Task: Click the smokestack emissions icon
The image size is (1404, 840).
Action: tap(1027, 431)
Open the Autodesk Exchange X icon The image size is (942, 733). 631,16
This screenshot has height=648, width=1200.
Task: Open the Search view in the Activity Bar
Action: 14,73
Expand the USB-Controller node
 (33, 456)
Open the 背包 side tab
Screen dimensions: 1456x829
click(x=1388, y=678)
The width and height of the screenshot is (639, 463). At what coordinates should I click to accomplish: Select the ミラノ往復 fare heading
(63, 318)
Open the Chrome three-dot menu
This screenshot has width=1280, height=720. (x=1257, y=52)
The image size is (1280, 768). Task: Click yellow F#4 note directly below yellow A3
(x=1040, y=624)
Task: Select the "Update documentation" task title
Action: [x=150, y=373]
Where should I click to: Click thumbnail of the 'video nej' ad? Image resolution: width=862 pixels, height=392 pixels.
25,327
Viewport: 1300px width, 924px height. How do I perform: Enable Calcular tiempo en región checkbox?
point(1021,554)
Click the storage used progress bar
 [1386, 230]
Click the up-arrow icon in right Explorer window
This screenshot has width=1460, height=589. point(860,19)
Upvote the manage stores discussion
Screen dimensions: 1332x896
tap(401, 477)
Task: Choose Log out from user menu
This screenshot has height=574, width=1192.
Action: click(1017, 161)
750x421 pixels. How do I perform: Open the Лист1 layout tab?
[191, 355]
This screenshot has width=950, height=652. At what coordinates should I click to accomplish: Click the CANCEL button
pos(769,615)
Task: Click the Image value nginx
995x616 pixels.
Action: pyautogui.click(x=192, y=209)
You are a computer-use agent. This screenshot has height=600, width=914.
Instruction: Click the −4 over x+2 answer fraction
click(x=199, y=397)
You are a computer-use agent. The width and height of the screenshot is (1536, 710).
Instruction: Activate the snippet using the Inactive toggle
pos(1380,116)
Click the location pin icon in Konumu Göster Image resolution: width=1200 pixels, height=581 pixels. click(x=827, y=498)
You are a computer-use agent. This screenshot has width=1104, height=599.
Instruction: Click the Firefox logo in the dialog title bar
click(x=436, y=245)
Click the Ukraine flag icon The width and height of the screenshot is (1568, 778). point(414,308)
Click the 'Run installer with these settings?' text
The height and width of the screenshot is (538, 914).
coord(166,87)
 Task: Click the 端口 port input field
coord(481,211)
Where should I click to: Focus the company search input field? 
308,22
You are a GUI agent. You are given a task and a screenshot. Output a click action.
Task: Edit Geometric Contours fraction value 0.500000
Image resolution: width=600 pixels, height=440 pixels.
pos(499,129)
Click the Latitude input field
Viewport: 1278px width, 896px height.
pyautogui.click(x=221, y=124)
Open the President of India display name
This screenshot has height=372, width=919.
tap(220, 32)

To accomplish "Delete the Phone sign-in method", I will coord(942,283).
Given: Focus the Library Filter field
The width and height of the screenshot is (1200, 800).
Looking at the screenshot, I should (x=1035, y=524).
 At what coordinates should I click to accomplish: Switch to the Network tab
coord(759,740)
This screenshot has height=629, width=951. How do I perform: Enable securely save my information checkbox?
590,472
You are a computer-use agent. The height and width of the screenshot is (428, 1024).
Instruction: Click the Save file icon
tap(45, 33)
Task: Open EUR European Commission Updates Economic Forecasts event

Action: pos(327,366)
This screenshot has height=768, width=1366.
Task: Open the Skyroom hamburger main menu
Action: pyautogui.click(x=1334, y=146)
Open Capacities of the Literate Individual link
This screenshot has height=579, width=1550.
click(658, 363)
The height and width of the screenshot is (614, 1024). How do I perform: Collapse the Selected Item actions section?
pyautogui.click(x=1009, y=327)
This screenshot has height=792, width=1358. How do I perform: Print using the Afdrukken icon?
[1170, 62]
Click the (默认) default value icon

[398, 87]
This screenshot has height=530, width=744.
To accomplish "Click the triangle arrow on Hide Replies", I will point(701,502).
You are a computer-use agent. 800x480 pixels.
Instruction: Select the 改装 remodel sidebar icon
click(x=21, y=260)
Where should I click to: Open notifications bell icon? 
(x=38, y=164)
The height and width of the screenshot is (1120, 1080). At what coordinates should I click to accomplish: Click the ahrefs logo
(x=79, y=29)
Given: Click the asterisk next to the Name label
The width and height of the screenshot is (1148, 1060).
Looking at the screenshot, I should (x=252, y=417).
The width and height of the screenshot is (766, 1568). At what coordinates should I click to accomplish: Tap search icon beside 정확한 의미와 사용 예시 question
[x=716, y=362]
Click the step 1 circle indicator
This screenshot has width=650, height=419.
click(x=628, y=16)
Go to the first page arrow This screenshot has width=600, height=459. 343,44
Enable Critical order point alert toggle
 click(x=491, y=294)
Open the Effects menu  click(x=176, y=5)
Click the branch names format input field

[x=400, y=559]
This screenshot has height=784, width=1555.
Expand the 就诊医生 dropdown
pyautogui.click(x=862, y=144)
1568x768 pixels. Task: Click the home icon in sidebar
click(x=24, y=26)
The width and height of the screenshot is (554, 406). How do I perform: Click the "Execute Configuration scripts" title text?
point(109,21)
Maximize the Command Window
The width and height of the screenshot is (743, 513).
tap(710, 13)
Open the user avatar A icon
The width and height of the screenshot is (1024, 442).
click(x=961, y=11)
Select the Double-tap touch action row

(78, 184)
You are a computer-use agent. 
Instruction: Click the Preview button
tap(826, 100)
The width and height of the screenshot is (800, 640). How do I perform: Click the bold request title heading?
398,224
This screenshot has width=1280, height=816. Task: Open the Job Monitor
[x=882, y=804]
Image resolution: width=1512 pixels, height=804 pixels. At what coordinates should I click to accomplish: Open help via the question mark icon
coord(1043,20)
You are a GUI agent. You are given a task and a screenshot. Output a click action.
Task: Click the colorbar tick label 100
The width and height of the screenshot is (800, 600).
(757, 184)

◆ WORK REQUIRED: Reproduce all of the data. Leave every line unchanged.

◆ RESPONSE:
Task: Click the smokestack emissions icon
The image size is (1404, 840).
Action: tap(1027, 431)
Open the Autodesk Exchange X icon The image size is (942, 733). 631,16
This screenshot has height=648, width=1200.
Task: Open the Search view in the Activity Bar
Action: 14,73
Expand the USB-Controller node
 (33, 456)
Open the 背包 side tab
Screen dimensions: 1456x829
click(x=1388, y=678)
The width and height of the screenshot is (639, 463). At what coordinates should I click to accomplish: Select the ミラノ往復 fare heading
(63, 318)
Open the Chrome three-dot menu
This screenshot has width=1280, height=720. (x=1257, y=52)
The image size is (1280, 768). Task: Click yellow F#4 note directly below yellow A3
(x=1040, y=624)
Task: Select the "Update documentation" task title
Action: [x=150, y=373]
Where should I click to: Click thumbnail of the 'video nej' ad? Image resolution: width=862 pixels, height=392 pixels.
25,327
Viewport: 1300px width, 924px height. How do I perform: Enable Calcular tiempo en región checkbox?
point(1021,554)
Click the storage used progress bar
 [1386, 230]
Click the up-arrow icon in right Explorer window
This screenshot has width=1460, height=589. point(860,19)
Upvote the manage stores discussion
Screen dimensions: 1332x896
tap(401, 477)
Task: Choose Log out from user menu
This screenshot has height=574, width=1192.
Action: click(1017, 161)
750x421 pixels. How do I perform: Open the Лист1 layout tab?
[191, 355]
This screenshot has width=950, height=652. At what coordinates should I click to accomplish: Click the CANCEL button
pos(769,615)
Task: Click the Image value nginx
995x616 pixels.
Action: pyautogui.click(x=192, y=209)
You are a computer-use agent. This screenshot has height=600, width=914.
Instruction: Click the −4 over x+2 answer fraction
click(x=199, y=397)
You are a computer-use agent. The width and height of the screenshot is (1536, 710).
Instruction: Activate the snippet using the Inactive toggle
pos(1380,116)
Click the location pin icon in Konumu Göster Image resolution: width=1200 pixels, height=581 pixels. click(x=827, y=498)
You are a computer-use agent. This screenshot has width=1104, height=599.
Instruction: Click the Firefox logo in the dialog title bar
click(x=436, y=245)
Click the Ukraine flag icon The width and height of the screenshot is (1568, 778). point(414,308)
Click the 'Run installer with these settings?' text
The height and width of the screenshot is (538, 914).
coord(166,87)
 Task: Click the 端口 port input field
coord(481,211)
Where should I click to: Focus the company search input field? 
308,22
You are a GUI agent. You are given a task and a screenshot. Output a click action.
Task: Edit Geometric Contours fraction value 0.500000
Image resolution: width=600 pixels, height=440 pixels.
pos(499,129)
Click the Latitude input field
Viewport: 1278px width, 896px height.
pyautogui.click(x=221, y=124)
Open the President of India display name
This screenshot has height=372, width=919.
tap(220, 32)

To accomplish "Delete the Phone sign-in method", I will coord(942,283).
Given: Focus the Library Filter field
The width and height of the screenshot is (1200, 800).
Looking at the screenshot, I should (x=1035, y=524).
 At what coordinates should I click to accomplish: Switch to the Network tab
coord(759,740)
This screenshot has height=629, width=951. How do I perform: Enable securely save my information checkbox?
590,472
You are a computer-use agent. The height and width of the screenshot is (428, 1024).
Instruction: Click the Save file icon
tap(45, 33)
Task: Open EUR European Commission Updates Economic Forecasts event

Action: pos(327,366)
This screenshot has height=768, width=1366.
Task: Open the Skyroom hamburger main menu
Action: pyautogui.click(x=1334, y=146)
Open Capacities of the Literate Individual link
This screenshot has height=579, width=1550.
click(658, 363)
The height and width of the screenshot is (614, 1024). How do I perform: Collapse the Selected Item actions section?
pyautogui.click(x=1009, y=327)
This screenshot has height=792, width=1358. How do I perform: Print using the Afdrukken icon?
[1170, 62]
Click the (默认) default value icon

[398, 87]
This screenshot has height=530, width=744.
To accomplish "Click the triangle arrow on Hide Replies", I will point(701,502).
You are a computer-use agent. 800x480 pixels.
Instruction: Select the 改装 remodel sidebar icon
click(x=21, y=260)
Where should I click to: Open notifications bell icon? 
(x=38, y=164)
The height and width of the screenshot is (1120, 1080). At what coordinates should I click to accomplish: Click the ahrefs logo
(x=79, y=29)
Given: Click the asterisk next to the Name label
The width and height of the screenshot is (1148, 1060).
Looking at the screenshot, I should (x=252, y=417).
The width and height of the screenshot is (766, 1568). At what coordinates should I click to accomplish: Tap search icon beside 정확한 의미와 사용 예시 question
[x=716, y=362]
Click the step 1 circle indicator
This screenshot has width=650, height=419.
click(x=628, y=16)
Go to the first page arrow This screenshot has width=600, height=459. 343,44
Enable Critical order point alert toggle
 click(x=491, y=294)
Open the Effects menu  click(x=176, y=5)
Click the branch names format input field

[x=400, y=559]
This screenshot has height=784, width=1555.
Expand the 就诊医生 dropdown
pyautogui.click(x=862, y=144)
1568x768 pixels. Task: Click the home icon in sidebar
click(x=24, y=26)
The width and height of the screenshot is (554, 406). How do I perform: Click the "Execute Configuration scripts" title text?
point(109,21)
Maximize the Command Window
The width and height of the screenshot is (743, 513).
tap(710, 13)
Open the user avatar A icon
The width and height of the screenshot is (1024, 442).
click(x=961, y=11)
Select the Double-tap touch action row

(78, 184)
You are a computer-use agent. 
Instruction: Click the Preview button
tap(826, 100)
The width and height of the screenshot is (800, 640). How do I perform: Click the bold request title heading?
398,224
This screenshot has width=1280, height=816. Task: Open the Job Monitor
[x=882, y=804]
Image resolution: width=1512 pixels, height=804 pixels. At what coordinates should I click to accomplish: Open help via the question mark icon
coord(1043,20)
You are a GUI agent. You are given a task and a screenshot. Output a click action.
Task: Click the colorbar tick label 100
The width and height of the screenshot is (800, 600).
(757, 184)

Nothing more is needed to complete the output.